During the early stages of central nervous system development, neural systems interconnect, forming the foundation of the CNS. Microglia play a vital role in this process, and disruptions during these phases have been linked to neurodevelopmental disorders such as autism spectrum disorders, bipolar disorders, and cognitive problems.
The researchers discovered a particular subset of microglia that express the enzyme Arginase-1 (ARG1), leading to their classification as ARG1+ microglia. These cells were found to contribute to the development of the neuronal cholinergic system, which plays a key role in various brain functions, during the early postnatal development of mice. Whole-brain imaging revealed that ARG1+ microglia are concentrated in specific regions of the developing brain, particularly in the basal forebrain and ventral striatum, where cholinergic neurons are abundant. This discovery suggests that ARG1+ microglia possess distinct properties compared to other microglia.
The genome sequencing of ARG1+ microglia revealed a unique gene expression profile, emphasising their specific role in the maturation of the cholinergic system.
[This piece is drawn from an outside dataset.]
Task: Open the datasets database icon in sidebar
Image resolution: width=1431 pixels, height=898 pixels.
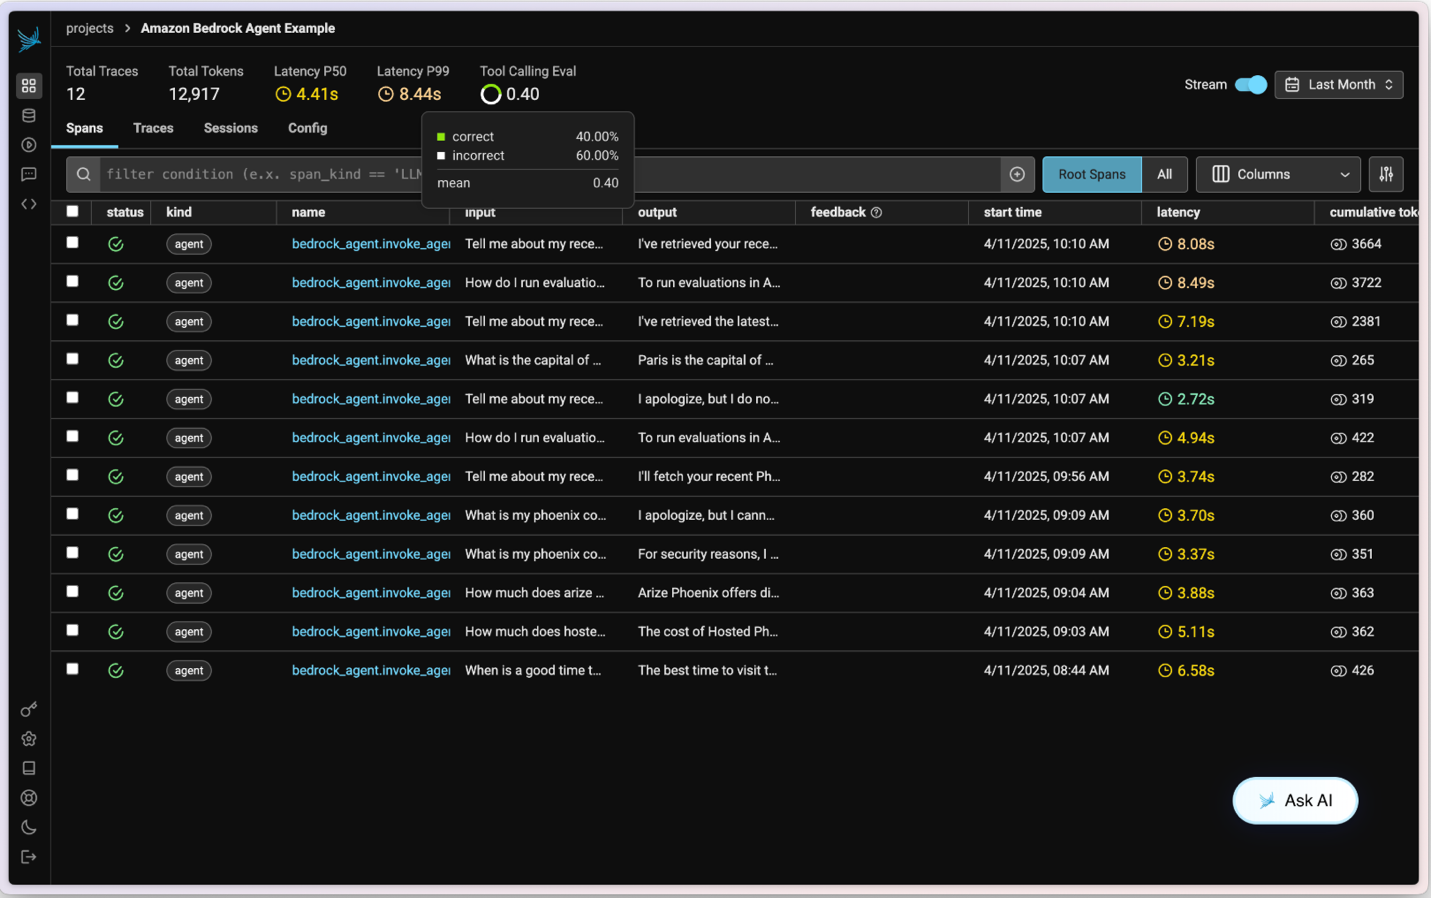Action: click(x=29, y=116)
Alzheimer's disease, which affects this system, is known to be associated with microglia. While the direct relationship between ARG1+ microglia and Alzheimer's disease remains to be determined, the researchers noted that the selective elimination of the gene characterizing this microglial subpopulation led to deficiencies in long-term memory processes, particularly in female mice.
This groundbreaking research was the result of seven years of collaboration between international teams, including the Institute of Environmental Medicine at Karolinska University in Sweden and the University of Seville in Spain, along with national groups from the Pablo de Olavide University. The study underscores the concept of microglial heterogeneity within the central nervous system, particularly during brain development. Malfunctioning microglia may play a pivotal role in the pathogenesis of major neurodevelopmental and neurodegenerative diseases like Alzheimer's and Parkinson's. By uncovering these microglial nuances, this research opens up new avenues for understanding the origins of these conditions and potential therapeutic interventions.